• [What the task requires]:
Extract the stretch of lines that starts at the line with "You are a GUI" and ends at the last line of the data below. Give it exactly, without pictures.

--------

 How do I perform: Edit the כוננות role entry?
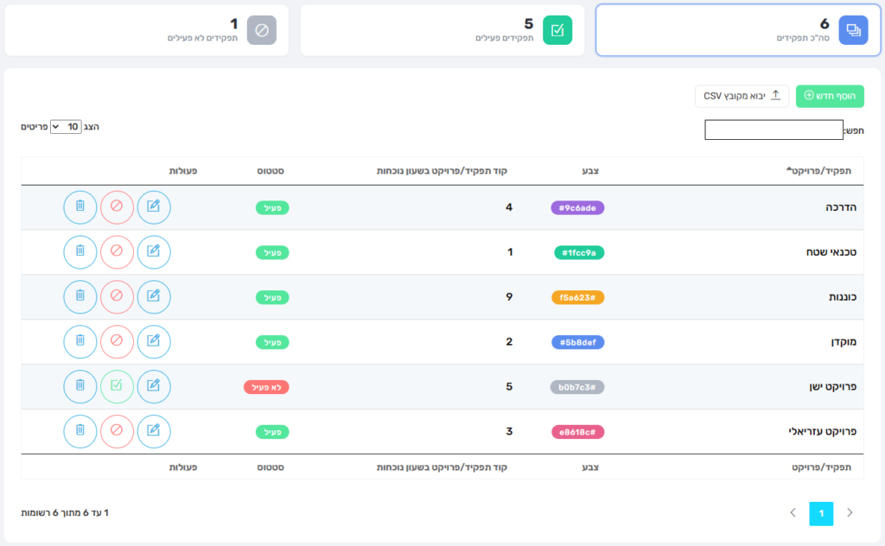[154, 296]
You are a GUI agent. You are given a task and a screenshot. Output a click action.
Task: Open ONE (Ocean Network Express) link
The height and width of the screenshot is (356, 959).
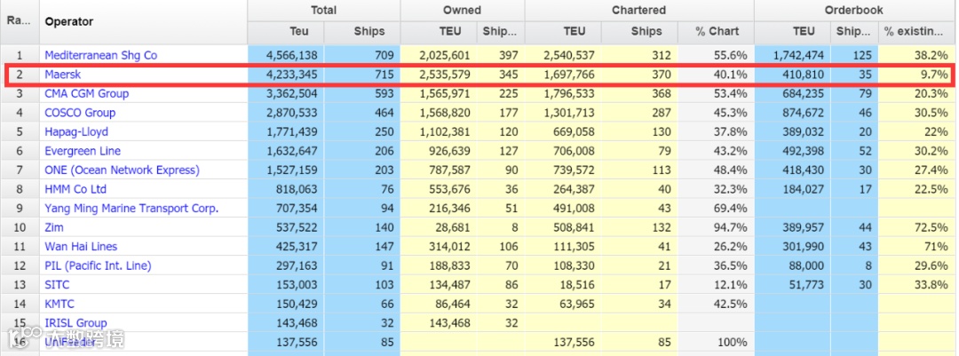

--------

• [Task answer]:
You are a GUI agent. You are given a task and a screenshot. Output a click action.
Task: Open ONE (Ocean Network Express) link
The height and width of the screenshot is (356, 959).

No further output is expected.